Each entry below should appear again exactly as written, without pictures.
(DATA FOR ANALYSIS begins)
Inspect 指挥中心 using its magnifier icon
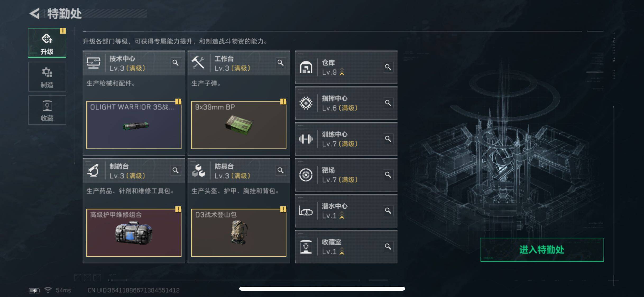Screen dimensions: 644x297 tap(388, 103)
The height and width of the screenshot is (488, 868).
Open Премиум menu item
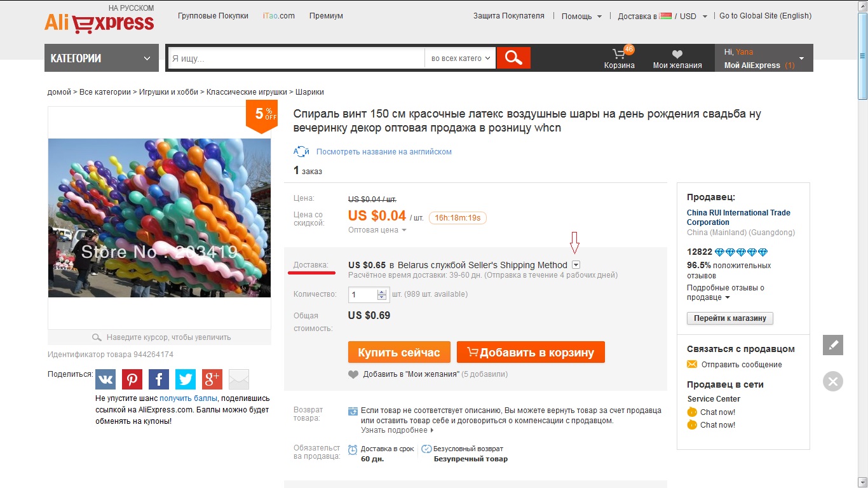pyautogui.click(x=326, y=16)
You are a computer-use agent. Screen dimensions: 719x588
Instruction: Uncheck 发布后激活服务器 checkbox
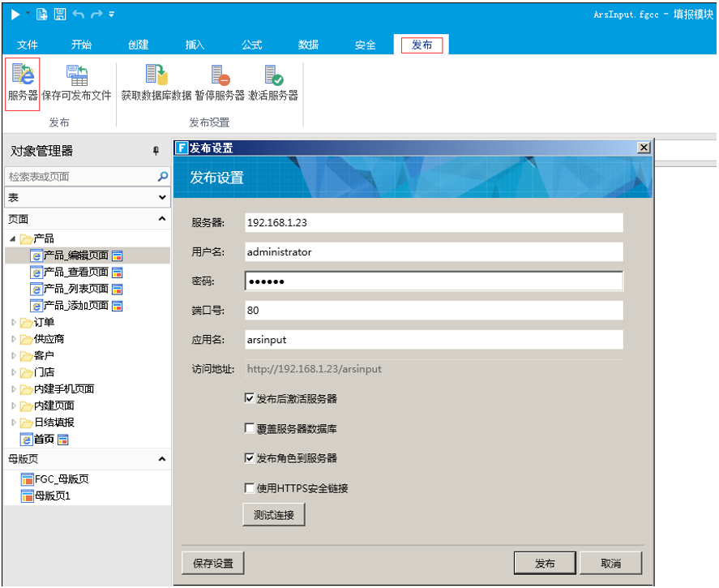coord(250,398)
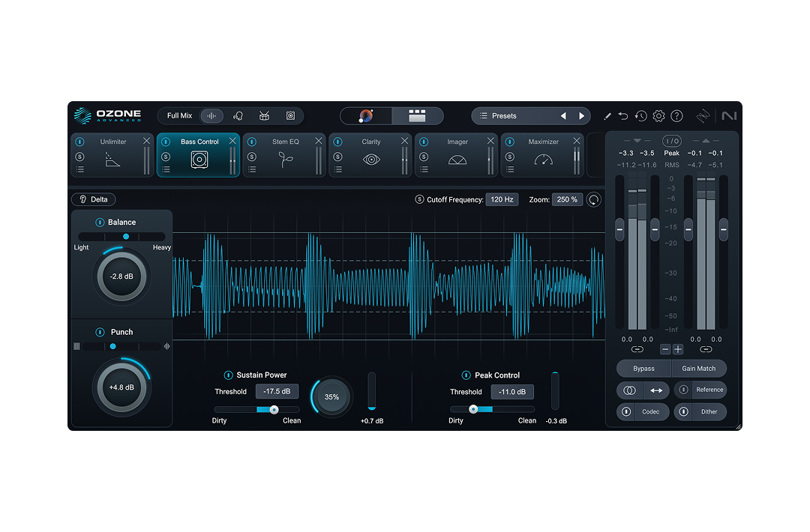Image resolution: width=810 pixels, height=532 pixels.
Task: Remove the Imager module
Action: tap(491, 141)
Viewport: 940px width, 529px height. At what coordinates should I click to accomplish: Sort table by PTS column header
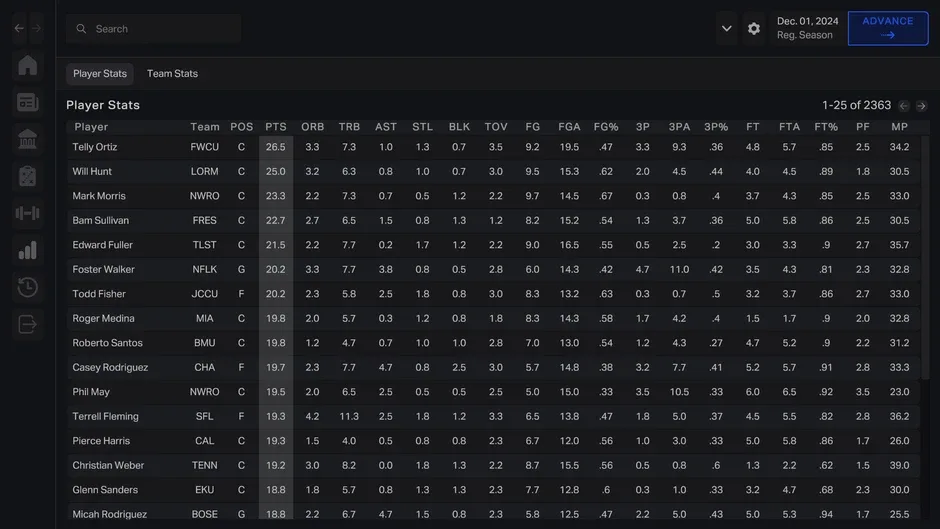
(DATA FOR ANALYSIS ends)
SOLUTION ::
Inspect 指挥中心 using its magnifier icon
Screen dimensions: 644x297 tap(388, 103)
The height and width of the screenshot is (488, 868).
Open Премиум menu item
pyautogui.click(x=326, y=16)
You are a computer-use agent. Screen dimensions: 719x588
Instruction: Uncheck 发布后激活服务器 checkbox
coord(250,398)
Image resolution: width=810 pixels, height=532 pixels.
Task: Remove the Imager module
Action: tap(491, 141)
Viewport: 940px width, 529px height. At what coordinates should I click to accomplish: Sort table by PTS column header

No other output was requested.